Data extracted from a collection
★ ★ ★ ★ ★ ★ ★
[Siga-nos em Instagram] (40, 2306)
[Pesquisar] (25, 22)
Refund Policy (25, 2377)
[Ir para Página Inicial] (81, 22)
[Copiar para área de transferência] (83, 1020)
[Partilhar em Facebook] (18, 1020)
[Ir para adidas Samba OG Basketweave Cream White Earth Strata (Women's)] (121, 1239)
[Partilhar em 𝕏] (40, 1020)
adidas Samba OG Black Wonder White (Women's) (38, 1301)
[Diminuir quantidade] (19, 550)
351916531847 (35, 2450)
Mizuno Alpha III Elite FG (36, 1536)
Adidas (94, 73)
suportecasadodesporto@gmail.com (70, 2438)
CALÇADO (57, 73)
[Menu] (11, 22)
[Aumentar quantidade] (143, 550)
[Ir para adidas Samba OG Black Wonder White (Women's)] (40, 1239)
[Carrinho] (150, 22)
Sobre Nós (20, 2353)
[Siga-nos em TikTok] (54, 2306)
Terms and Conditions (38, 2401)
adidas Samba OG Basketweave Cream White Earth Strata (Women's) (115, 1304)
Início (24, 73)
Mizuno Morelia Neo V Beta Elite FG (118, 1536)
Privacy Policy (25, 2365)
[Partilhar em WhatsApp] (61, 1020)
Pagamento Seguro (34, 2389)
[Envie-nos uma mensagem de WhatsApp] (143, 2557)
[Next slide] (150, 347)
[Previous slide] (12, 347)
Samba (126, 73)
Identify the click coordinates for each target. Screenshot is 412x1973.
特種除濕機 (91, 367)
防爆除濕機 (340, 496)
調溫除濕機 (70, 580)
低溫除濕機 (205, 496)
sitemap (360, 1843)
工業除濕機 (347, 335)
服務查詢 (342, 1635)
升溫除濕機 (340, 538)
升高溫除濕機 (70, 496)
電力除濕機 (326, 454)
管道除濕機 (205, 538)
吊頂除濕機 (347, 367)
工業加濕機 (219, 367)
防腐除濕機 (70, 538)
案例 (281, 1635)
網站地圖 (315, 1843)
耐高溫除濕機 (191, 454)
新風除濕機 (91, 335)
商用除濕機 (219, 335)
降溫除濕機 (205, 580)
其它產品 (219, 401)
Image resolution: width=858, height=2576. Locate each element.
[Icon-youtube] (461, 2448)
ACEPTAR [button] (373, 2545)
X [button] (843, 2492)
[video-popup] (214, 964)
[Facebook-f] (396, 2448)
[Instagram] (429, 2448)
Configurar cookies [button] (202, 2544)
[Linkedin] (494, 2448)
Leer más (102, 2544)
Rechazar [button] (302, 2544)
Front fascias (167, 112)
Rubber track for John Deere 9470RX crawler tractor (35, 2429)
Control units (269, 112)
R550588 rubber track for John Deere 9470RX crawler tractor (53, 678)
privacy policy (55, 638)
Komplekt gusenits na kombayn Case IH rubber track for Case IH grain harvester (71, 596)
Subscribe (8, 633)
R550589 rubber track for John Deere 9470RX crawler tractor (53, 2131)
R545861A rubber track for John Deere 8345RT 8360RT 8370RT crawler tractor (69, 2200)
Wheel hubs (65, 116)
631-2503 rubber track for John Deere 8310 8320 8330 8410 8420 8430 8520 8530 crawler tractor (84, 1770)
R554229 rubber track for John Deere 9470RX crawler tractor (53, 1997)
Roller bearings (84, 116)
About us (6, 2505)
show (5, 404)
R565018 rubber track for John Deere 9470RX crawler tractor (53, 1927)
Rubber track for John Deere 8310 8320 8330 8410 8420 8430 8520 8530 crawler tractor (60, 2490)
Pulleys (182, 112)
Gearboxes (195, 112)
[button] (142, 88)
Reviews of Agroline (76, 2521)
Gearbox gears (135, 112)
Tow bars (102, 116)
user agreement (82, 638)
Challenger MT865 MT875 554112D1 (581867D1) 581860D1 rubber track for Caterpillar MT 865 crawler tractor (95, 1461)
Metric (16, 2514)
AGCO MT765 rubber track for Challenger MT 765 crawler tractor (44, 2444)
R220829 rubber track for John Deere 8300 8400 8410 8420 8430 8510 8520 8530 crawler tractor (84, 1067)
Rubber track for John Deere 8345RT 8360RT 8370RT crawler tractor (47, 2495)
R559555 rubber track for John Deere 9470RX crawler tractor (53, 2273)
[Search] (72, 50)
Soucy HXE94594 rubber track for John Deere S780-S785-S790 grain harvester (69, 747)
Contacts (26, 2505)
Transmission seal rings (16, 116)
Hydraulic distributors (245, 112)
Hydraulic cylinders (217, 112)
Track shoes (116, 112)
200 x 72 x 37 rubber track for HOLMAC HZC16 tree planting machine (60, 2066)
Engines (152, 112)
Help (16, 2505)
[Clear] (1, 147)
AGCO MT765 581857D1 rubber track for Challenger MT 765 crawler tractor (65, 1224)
★ ★ ★ ★ ★ ★ ★
**WHAT YOU WILL DO**
For each entry above, please make an exact copy.

**EXERCISE RESULT**
[Siga-nos em Instagram] (40, 2306)
[Pesquisar] (25, 22)
Refund Policy (25, 2377)
[Ir para Página Inicial] (81, 22)
[Copiar para área de transferência] (83, 1020)
[Partilhar em Facebook] (18, 1020)
[Ir para adidas Samba OG Basketweave Cream White Earth Strata (Women's)] (121, 1239)
[Partilhar em 𝕏] (40, 1020)
adidas Samba OG Black Wonder White (Women's) (38, 1301)
[Diminuir quantidade] (19, 550)
351916531847 (35, 2450)
Mizuno Alpha III Elite FG (36, 1536)
Adidas (94, 73)
suportecasadodesporto@gmail.com (70, 2438)
CALÇADO (57, 73)
[Menu] (11, 22)
[Aumentar quantidade] (143, 550)
[Ir para adidas Samba OG Black Wonder White (Women's)] (40, 1239)
[Carrinho] (150, 22)
Sobre Nós (20, 2353)
[Siga-nos em TikTok] (54, 2306)
Terms and Conditions (38, 2401)
adidas Samba OG Basketweave Cream White Earth Strata (Women's) (115, 1304)
Início (24, 73)
Mizuno Morelia Neo V Beta Elite FG (118, 1536)
Privacy Policy (25, 2365)
[Partilhar em WhatsApp] (61, 1020)
Pagamento Seguro (34, 2389)
[Envie-nos uma mensagem de WhatsApp] (143, 2557)
[Next slide] (150, 347)
[Previous slide] (12, 347)
Samba (126, 73)
Identify the click coordinates for each target. Screenshot is 412x1973.
特種除濕機 (91, 367)
防爆除濕機 (340, 496)
調溫除濕機 (70, 580)
低溫除濕機 (205, 496)
sitemap (360, 1843)
工業除濕機 (347, 335)
服務查詢 (342, 1635)
升溫除濕機 (340, 538)
升高溫除濕機 (70, 496)
電力除濕機 (326, 454)
管道除濕機 (205, 538)
吊頂除濕機 (347, 367)
工業加濕機 (219, 367)
防腐除濕機 (70, 538)
案例 (281, 1635)
網站地圖 (315, 1843)
耐高溫除濕機 (191, 454)
新風除濕機 (91, 335)
商用除濕機 (219, 335)
降溫除濕機 (205, 580)
其它產品 (219, 401)
Image resolution: width=858, height=2576. Locate each element.
[Icon-youtube] (461, 2448)
ACEPTAR [button] (373, 2545)
X [button] (843, 2492)
[video-popup] (214, 964)
[Facebook-f] (396, 2448)
[Instagram] (429, 2448)
Configurar cookies [button] (202, 2544)
[Linkedin] (494, 2448)
Leer más (102, 2544)
Rechazar [button] (302, 2544)
Front fascias (167, 112)
Rubber track for John Deere 9470RX crawler tractor (35, 2429)
Control units (269, 112)
R550588 rubber track for John Deere 9470RX crawler tractor (53, 678)
privacy policy (55, 638)
Komplekt gusenits na kombayn Case IH rubber track for Case IH grain harvester (71, 596)
Subscribe (8, 633)
R550589 rubber track for John Deere 9470RX crawler tractor (53, 2131)
R545861A rubber track for John Deere 8345RT 8360RT 8370RT crawler tractor (69, 2200)
Wheel hubs (65, 116)
631-2503 rubber track for John Deere 8310 8320 8330 8410 8420 8430 8520 8530 crawler tractor (84, 1770)
R554229 rubber track for John Deere 9470RX crawler tractor (53, 1997)
Roller bearings (84, 116)
About us (6, 2505)
show (5, 404)
R565018 rubber track for John Deere 9470RX crawler tractor (53, 1927)
Rubber track for John Deere 8310 8320 8330 8410 8420 8430 8520 8530 crawler tractor (60, 2490)
Pulleys (182, 112)
Gearboxes (195, 112)
[button] (142, 88)
Reviews of Agroline (76, 2521)
Gearbox gears (135, 112)
Tow bars (102, 116)
user agreement (82, 638)
Challenger MT865 MT875 554112D1 (581867D1) 581860D1 rubber track for Caterpillar MT 865 crawler tractor (95, 1461)
Metric (16, 2514)
AGCO MT765 rubber track for Challenger MT 765 crawler tractor (44, 2444)
R220829 rubber track for John Deere 8300 8400 8410 8420 8430 8510 8520 8530 crawler tractor (84, 1067)
Rubber track for John Deere 8345RT 8360RT 8370RT crawler tractor (47, 2495)
R559555 rubber track for John Deere 9470RX crawler tractor (53, 2273)
[Search] (72, 50)
Soucy HXE94594 rubber track for John Deere S780-S785-S790 grain harvester (69, 747)
Contacts (26, 2505)
Transmission seal rings (16, 116)
Hydraulic distributors (245, 112)
Hydraulic cylinders (217, 112)
Track shoes (116, 112)
200 x 72 x 37 rubber track for HOLMAC HZC16 tree planting machine (60, 2066)
Engines (152, 112)
Help (16, 2505)
[Clear] (1, 147)
AGCO MT765 581857D1 rubber track for Challenger MT 765 crawler tractor (65, 1224)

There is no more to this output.